● **READING TEXT**:
:::
Figure 11. Pentium II CacheLine_Prefetch()

Caches and Iterating Through Lists

When repeatedly iterating through an array or a list of structures, be careful of cache considerations. As the number of elements increases and approaches the number of cache lines available, thrashing will gradually increase. The gradually increasing thrashing is why this performance problem is hard to find.

The Linux scheduler iterates through the runqueue to find the next process to run. Linux also uses for_each_task() to iterate through each task_struct on the task list and perform some work. Iterating through lists represents potentially large amounts of memory traffic and cache footprint. Here is the for_each_task() iterator macro:

#define for_each_task(p) \ for (p = &init_task ; (p = p->next_task) != &init_task ; )

Figure 12. for_each_task() iterator

for_each_task() can be combined with CacheLine_Prefetch(). Notice that for_each_task() uses next_task which isn't in the preferred cache line. This doubles the memory traffic and cache footprint.

#define for_each_task(p) \ for (p = &init_task ; p = p->next_task, \ CacheLine_Prefetch(p->next_task), \ p != &init_task ; )

Figure 13. prefetching for_each_task() iterator

As an example, when all of the processes on the runqueue have used up their scheduling quanta, Linux uses for_each_task() to dole out more:

recalculate: { struct task_struct *p; spin_unlock_irq(&runqueue_lock); read_lock(&tasklist_lock); for_each_task(p) p->counter = (p->counter >> 1) + p->priority; read_unlock(&tasklist_lock); spin_lock_irq(&runqueue_lock); } goto repeat_schedule;

Figure 14. Scheduler recalculate loop

As an observation, recalculate should iterate through the runqueue instead of the task queue. It is shorter and there is no reason to dole out more quanta to sleeping processes. counter for sleeping processes will grow without bound. When the sleeping process wakes up, it may have a large amount of quanta stored up, disturbing the responsiveness of the other processes. FreeBSD [McKusick96] recomputes the scheduling priority if an awoken process was sleeping for more than a second.

Linux also uses for_each_task() occasionally when allocating a process id in get_pid():

for_each_task(p) { if(p->pid == last_pid || p->pgrp == last_pid || p->session == last_pid) { ... } }

Figure 15. pid allocation loop

Examining the uses of for_each_task() it is possible to change the critical task_struct cache line. Some fields are moved out, some need to be added and some need to be made smaller. active_mm is an unnecessary field for purposes of the scheduler loop. The kernel type pid_t is currently a 4 byte int. However, the maximum value for a process id is PID_MAX which is 0x8000. So pid_t can be changed to an unsigned short. (NB, PID_MAX will probably increase in 2.5). priority is limited to the range 0..40 and counter is derived from it. policy is restricted to six values. processor is currently an int and NR_CPUS is 32 so changing it to an unsigned short is reasonable.

After these changes, several of the uses of for_each_task() as well as the process id hash, find_task_by_pid, restrict their references to a single cache line.
:::
● **AIM A**:
Please answer these questions from the Linux scheduler cache text:
(i) Which field used by for_each_task() is not in the preferred cache line?
(ii) When does FreeBSD recompute the scheduling priority?
(iii) How many values is policy restricted to?
● **AIM B**: Carry on writing the Linux scheduler cache text from the point where it stops.
The records have no connection to the Linux scheduler cache text.
:::
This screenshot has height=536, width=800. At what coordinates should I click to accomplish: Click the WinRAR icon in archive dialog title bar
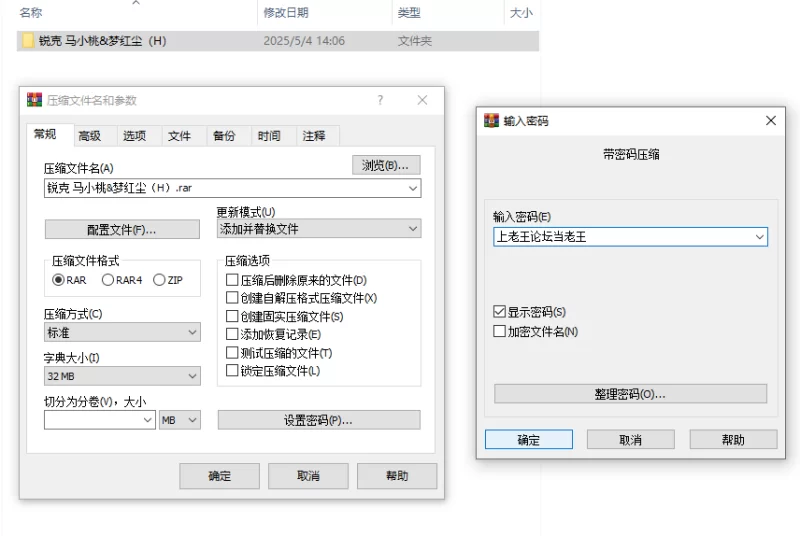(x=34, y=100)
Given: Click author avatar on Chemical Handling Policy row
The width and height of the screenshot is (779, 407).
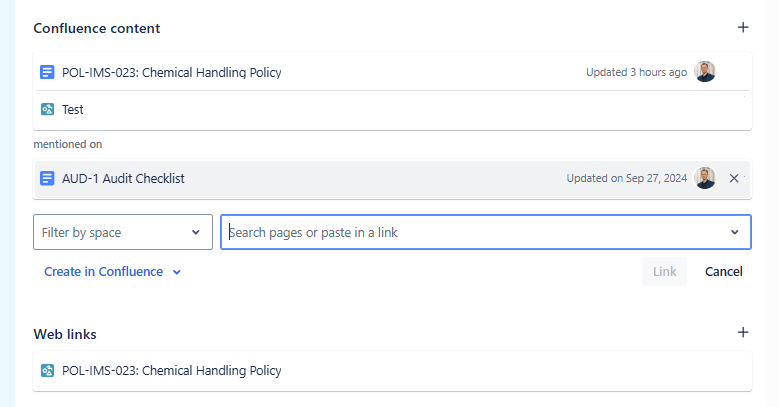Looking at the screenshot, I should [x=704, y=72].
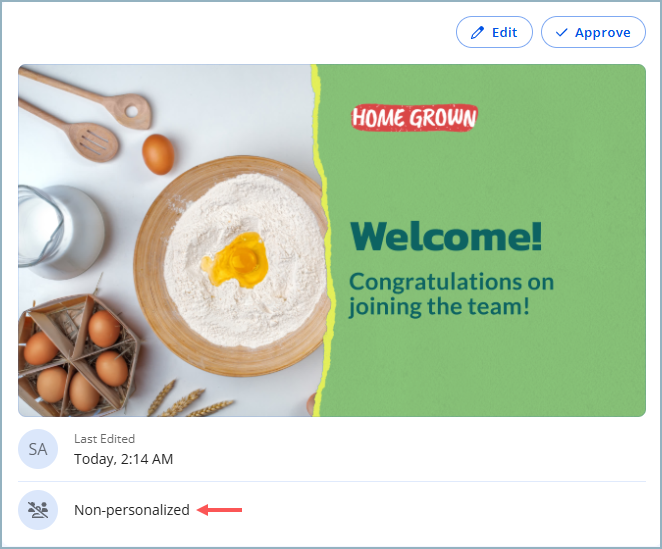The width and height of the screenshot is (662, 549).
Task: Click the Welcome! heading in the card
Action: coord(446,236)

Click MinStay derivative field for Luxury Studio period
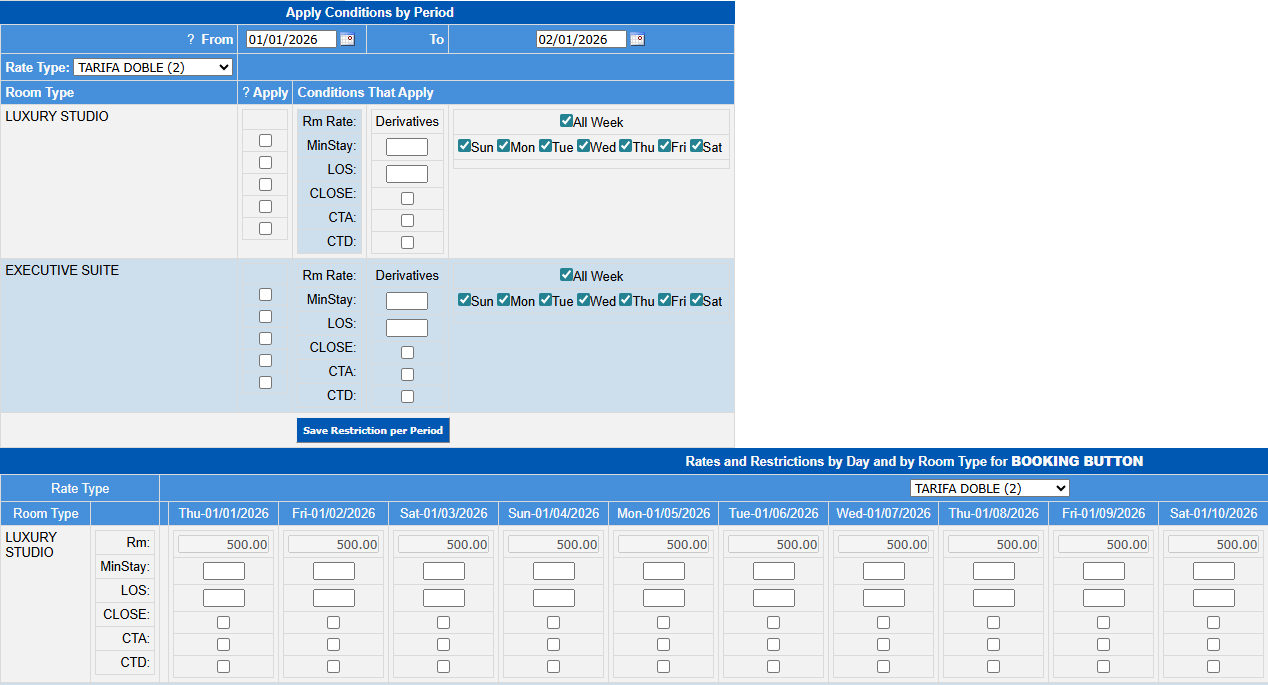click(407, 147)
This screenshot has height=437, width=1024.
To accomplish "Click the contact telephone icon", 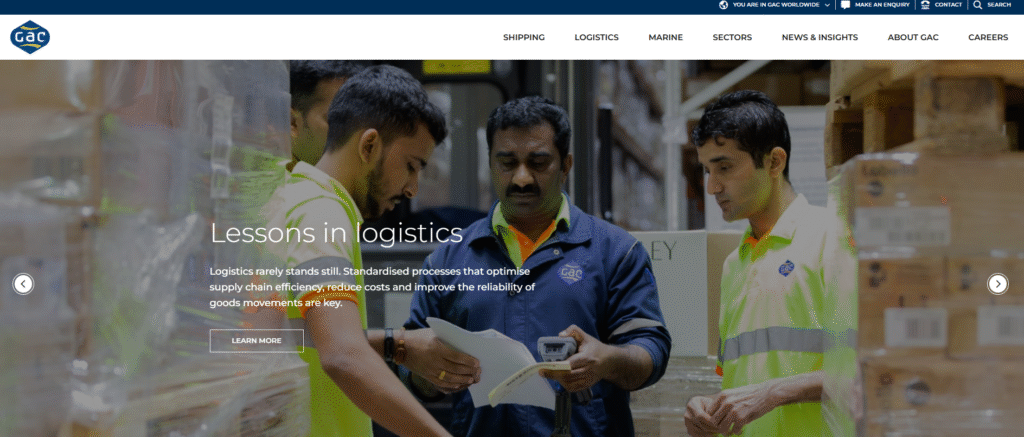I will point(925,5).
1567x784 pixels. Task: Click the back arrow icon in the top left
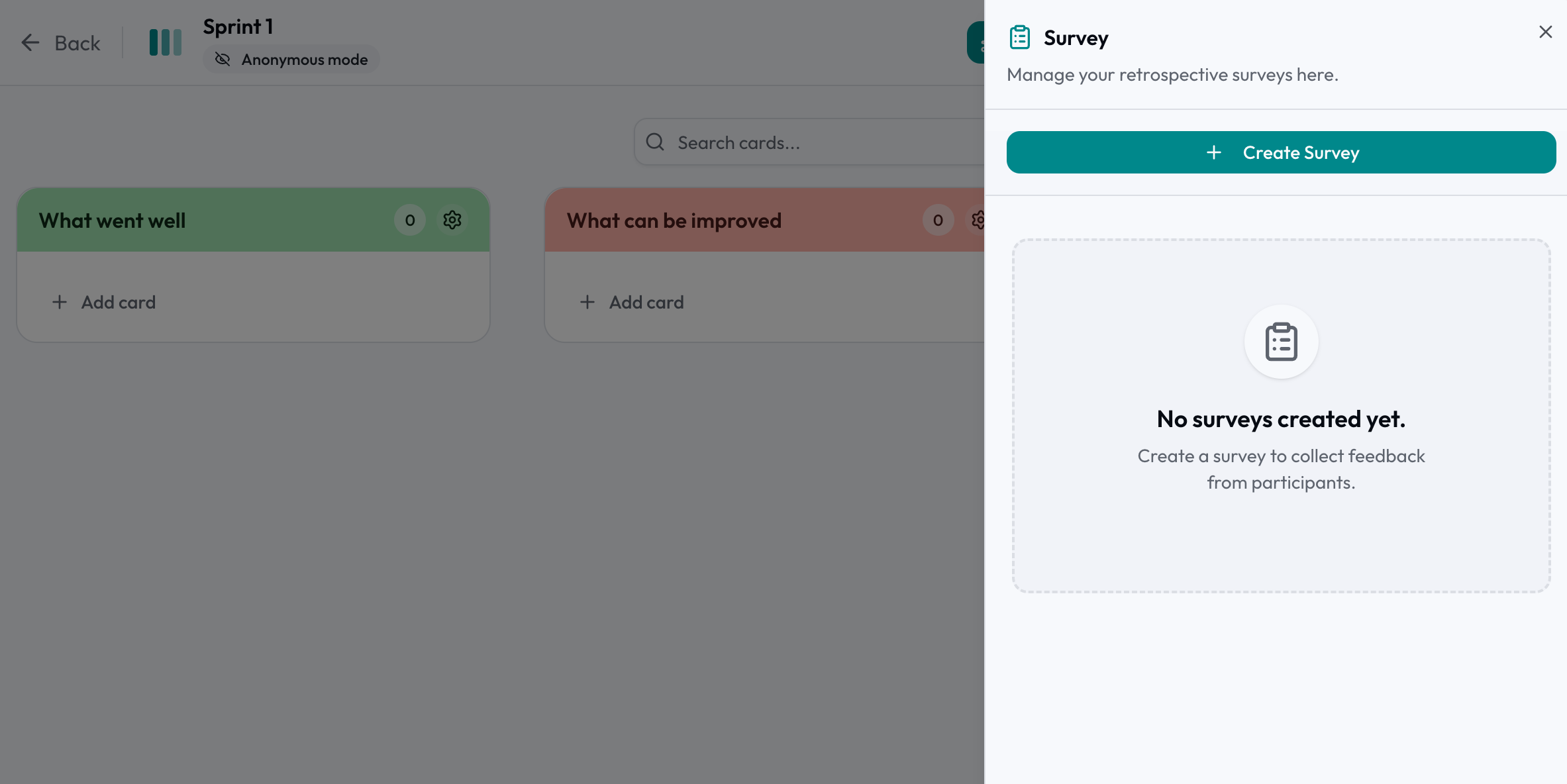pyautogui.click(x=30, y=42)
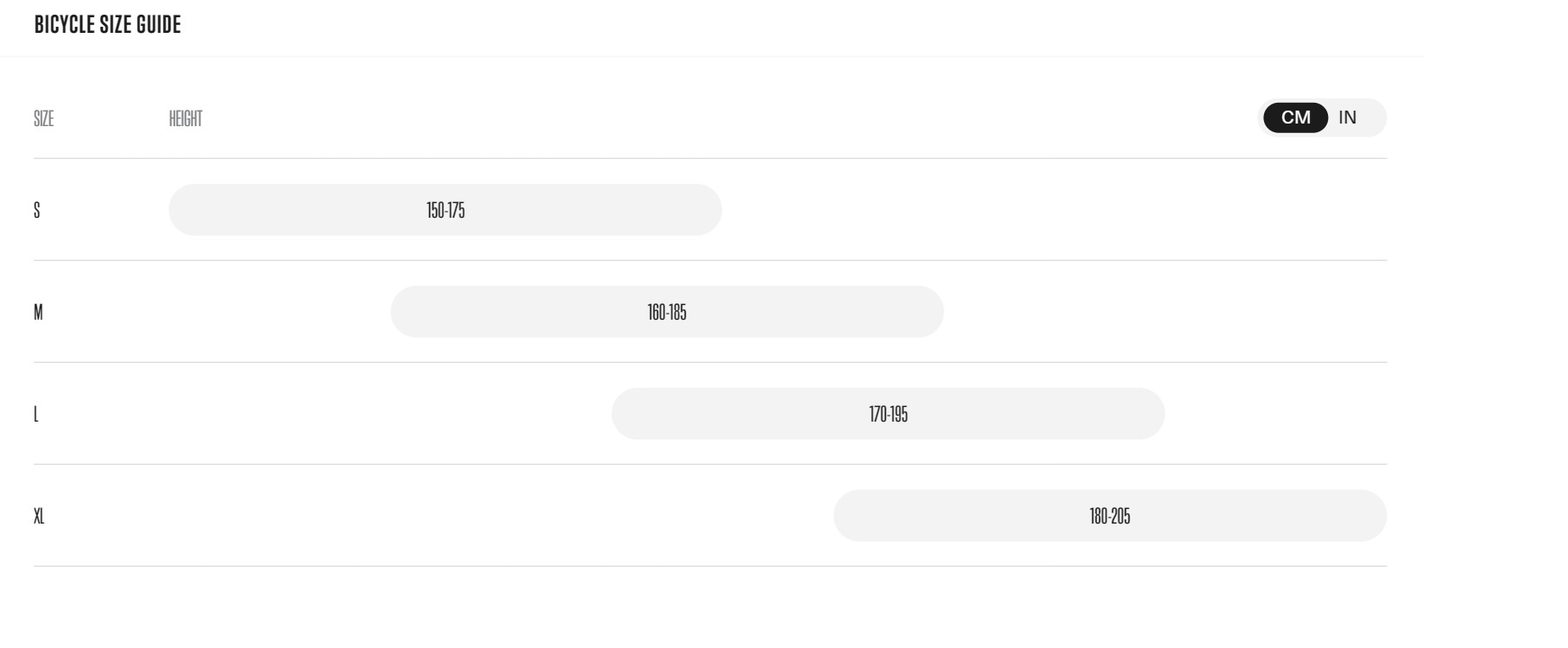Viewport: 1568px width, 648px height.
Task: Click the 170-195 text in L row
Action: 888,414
:::
● **TASK RESPONSE A**:
(i) next_task
(ii) When an awoken process was sleeping for more than a second.
(iii) Six

● **TASK RESPONSE B**:
struct task_struct { ... unsigned char counter; // beginning unsigned char priority; unsigned char policy_has_cpu; /* one char to spare */ // one unsigned short processor; unsigned short pid; // two unsigned short pgrp; unsigned short session; // three struct mm_struct *mm; // four struct task_struct *next_task; // five struct task_struct *pidhash_next; // six struct task_struct *run_next; // seven /* one long word to spare */ // eight ... };

Figure 16. Packed task_struct for scheduler

If possible, squeeze everything the processing loop uses into as few cache lines as possible, preferably just one. In your data structures, if you have to use short instead of int, use short. If it will make it fit, use nibbles and bits. If you can't say it in 32 bytes, perhaps you need to rephrase yourself.

Thrashing

OK, you might want to close your eyes about now because it's going to start getting really gory. Now we look at the worst case scenarios of thrashing. It also gets more complex.

The task_struct is allocated as two pages which are 4K aligned. The L1 cache divides the 32-bit address space among the 128 groups each with a set of 4 cache lines. If two addresses are separated by a multiple of 4K bytes, then they map to the same cache line set. So for the 4-way set associative L1 cache on a Pentium II there are 4 cache lines available for the scheduling related cache line for all of the task_structs.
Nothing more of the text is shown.